I was taught early on that being not-skinny was not good enough, so it’s little wonder I had issues with my weight. By my late teens I was eating very little and forcing myself to endure hours of exercise each day. All in a bid to achieve some kind of correctness. I’d wake each morning dreading all of the exercise I would have to do. A walk, a yoga class, another walk then a swim. But is it enough? I’d wonder. When will it ever be enough? I spiralled into an anxious depression that emanated from a sense that I was not good enough.
It wasn’t until after I had children that I finally made peace with my body and soothed my relationship with exercise. Ironically, my body was far from the taut teenage figure I had deemed not good enough. I was puffy and stretchy but finally, I loved all of me. This not-skinny body had birthed two beautiful boys! It had fed them and nourished them and snuggled them when they were sad. My magical body looked nothing like the genetic 1% we see in the media but I didn’t care.
Slowly I started to exercise again. Not to reach a goal. Not to be something different than what I was. But to honour the body I had. I loved this vessel of mine, so now I needed to keep it healthy and treat it well.
So how do you force yourself to exercise when you don’t like gyms or you can’t stand the thought of jogging? The trick is not to force yourself at all. Find something you like doing and do it.
I love swimming. I love the feel of my body gliding through the water. I love the silence in my ears and the sound of my breath bubbling out of my nose underwater. I swim because it’s fun and calming. I like to lift weights; it makes me feel strong in my body. I like to do yoga; it calms my mind and stretches my muscles. I like walking in a sunny day or riding my bright yellow bike with my kids. I like running after geese and jumping waves at the beach. Some people like dancing, some people like kung-fu, others like table tennis and spin classes and burlesque and pole dancing.

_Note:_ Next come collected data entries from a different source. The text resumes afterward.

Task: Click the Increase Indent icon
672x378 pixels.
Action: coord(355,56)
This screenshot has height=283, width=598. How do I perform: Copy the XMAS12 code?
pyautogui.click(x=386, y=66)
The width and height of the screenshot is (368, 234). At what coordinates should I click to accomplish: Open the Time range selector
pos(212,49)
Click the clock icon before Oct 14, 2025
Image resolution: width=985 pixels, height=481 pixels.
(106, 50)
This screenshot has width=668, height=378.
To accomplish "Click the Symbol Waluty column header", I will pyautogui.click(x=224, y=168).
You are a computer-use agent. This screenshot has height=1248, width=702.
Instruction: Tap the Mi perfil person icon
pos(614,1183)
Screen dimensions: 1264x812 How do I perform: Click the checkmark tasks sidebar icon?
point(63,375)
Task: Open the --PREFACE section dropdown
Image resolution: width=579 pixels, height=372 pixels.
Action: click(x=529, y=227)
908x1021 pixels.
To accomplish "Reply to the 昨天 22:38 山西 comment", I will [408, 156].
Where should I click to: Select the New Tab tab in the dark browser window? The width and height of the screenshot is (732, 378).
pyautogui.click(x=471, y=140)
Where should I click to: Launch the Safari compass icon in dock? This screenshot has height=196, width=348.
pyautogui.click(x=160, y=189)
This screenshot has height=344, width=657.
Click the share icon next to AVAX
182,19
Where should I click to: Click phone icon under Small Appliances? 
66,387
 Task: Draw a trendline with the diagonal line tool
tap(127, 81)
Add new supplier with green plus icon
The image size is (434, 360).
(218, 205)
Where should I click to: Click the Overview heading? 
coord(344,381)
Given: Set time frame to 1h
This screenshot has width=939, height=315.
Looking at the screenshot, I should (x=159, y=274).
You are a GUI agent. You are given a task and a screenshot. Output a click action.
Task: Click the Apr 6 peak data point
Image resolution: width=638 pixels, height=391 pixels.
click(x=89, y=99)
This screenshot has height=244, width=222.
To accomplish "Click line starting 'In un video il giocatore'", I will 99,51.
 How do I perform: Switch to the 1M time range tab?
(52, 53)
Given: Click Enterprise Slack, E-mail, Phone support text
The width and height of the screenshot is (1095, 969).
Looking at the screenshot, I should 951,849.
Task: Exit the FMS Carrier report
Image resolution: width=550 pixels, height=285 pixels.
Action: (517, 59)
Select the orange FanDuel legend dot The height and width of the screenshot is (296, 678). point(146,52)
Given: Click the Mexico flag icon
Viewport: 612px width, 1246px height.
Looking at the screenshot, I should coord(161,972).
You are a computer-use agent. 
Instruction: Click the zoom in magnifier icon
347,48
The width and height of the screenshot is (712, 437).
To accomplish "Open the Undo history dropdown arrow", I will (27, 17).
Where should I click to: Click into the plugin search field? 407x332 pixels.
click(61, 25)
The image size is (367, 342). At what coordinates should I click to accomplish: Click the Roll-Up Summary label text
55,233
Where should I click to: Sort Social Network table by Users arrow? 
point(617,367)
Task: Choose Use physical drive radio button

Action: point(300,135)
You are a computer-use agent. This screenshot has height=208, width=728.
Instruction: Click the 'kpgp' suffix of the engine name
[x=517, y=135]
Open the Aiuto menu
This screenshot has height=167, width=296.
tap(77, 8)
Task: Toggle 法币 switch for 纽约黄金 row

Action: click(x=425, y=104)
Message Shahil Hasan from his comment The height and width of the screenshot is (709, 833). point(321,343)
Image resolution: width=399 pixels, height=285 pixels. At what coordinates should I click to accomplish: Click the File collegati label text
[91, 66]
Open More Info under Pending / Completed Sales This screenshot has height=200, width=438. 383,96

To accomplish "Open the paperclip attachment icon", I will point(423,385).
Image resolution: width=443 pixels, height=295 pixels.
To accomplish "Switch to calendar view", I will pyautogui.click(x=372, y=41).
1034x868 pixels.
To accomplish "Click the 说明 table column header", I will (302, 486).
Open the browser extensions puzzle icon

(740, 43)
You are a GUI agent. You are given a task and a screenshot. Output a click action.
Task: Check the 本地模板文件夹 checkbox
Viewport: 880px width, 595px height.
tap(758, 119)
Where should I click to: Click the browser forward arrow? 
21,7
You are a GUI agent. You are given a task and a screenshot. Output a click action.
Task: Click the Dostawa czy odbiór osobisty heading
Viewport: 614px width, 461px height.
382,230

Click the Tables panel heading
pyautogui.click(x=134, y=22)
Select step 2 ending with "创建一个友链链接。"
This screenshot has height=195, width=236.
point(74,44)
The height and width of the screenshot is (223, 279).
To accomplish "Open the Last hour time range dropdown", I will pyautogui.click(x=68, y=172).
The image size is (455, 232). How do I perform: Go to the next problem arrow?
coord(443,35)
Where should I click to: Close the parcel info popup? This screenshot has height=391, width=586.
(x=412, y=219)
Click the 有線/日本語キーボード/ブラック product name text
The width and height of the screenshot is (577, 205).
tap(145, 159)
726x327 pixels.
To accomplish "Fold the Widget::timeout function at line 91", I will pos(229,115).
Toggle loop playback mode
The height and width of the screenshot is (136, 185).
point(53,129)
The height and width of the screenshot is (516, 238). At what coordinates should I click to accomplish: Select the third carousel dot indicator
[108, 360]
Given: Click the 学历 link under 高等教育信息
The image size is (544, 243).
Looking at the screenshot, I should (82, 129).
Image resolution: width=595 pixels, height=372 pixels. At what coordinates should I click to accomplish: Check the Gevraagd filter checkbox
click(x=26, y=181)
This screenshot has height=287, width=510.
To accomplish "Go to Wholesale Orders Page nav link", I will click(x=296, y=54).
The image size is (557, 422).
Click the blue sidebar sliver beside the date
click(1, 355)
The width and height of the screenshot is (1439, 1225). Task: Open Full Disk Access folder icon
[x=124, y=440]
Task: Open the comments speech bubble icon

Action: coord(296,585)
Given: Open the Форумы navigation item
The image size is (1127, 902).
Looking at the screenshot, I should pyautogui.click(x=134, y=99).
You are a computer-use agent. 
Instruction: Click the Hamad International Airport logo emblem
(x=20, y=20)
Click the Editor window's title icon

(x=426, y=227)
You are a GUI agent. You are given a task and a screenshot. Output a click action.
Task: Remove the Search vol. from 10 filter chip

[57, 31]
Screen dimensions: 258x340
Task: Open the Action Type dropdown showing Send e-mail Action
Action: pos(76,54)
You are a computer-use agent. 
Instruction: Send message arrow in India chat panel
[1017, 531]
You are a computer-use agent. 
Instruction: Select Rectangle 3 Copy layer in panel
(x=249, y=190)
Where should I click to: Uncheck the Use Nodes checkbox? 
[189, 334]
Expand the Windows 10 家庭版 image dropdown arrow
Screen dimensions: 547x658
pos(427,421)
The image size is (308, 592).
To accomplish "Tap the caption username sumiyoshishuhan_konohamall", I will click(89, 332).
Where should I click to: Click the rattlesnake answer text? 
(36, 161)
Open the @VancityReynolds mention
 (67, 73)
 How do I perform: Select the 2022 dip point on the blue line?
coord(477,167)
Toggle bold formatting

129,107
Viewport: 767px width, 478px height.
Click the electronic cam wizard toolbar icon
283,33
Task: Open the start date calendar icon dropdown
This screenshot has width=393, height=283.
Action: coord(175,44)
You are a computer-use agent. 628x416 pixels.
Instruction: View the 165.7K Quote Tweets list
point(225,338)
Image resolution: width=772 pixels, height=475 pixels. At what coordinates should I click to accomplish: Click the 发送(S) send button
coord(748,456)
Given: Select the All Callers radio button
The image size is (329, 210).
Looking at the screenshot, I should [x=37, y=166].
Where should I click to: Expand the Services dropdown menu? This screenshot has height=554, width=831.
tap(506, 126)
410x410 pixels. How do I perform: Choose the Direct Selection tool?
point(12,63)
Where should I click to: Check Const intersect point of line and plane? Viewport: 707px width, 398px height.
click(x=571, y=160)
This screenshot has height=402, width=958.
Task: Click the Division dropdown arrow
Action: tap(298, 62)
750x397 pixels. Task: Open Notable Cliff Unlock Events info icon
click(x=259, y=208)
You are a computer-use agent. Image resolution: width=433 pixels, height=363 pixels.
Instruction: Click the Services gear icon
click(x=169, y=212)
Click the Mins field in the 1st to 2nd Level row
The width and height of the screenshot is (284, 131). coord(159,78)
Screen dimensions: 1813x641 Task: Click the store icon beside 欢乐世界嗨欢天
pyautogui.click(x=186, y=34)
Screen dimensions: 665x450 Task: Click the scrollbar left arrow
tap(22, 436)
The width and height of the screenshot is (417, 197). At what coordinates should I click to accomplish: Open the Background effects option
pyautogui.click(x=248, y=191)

Do what you love. Do something fun! It doesn’t have to be about a goal. It can be about the moment. Use exercise as a mindfulness practice. Slow your mind and feel your body.
Despite finding something you like doing, there are always going to be days that you don't feel like doing it. And sometimes there are valid reasons for this - heavily menstruating, exhausted, unwell etc. But there are also times where we don't know what's good for us. The trick is to learn the difference between being really not up to it and when you're self sabotaging. Yes! Our inner voice may tell us we're better off watching bravo and eating chips than exercising, but it's lying! Usually it's when we just 'can't be fucked' that we need to exercise the most!
Exercise is a necessary evil. It must be done if you want to live a good happy life. If you get down in the dumps, feel flat and blah, get bad PMS and don’t sleep well, you NEED to exercise. Just do it.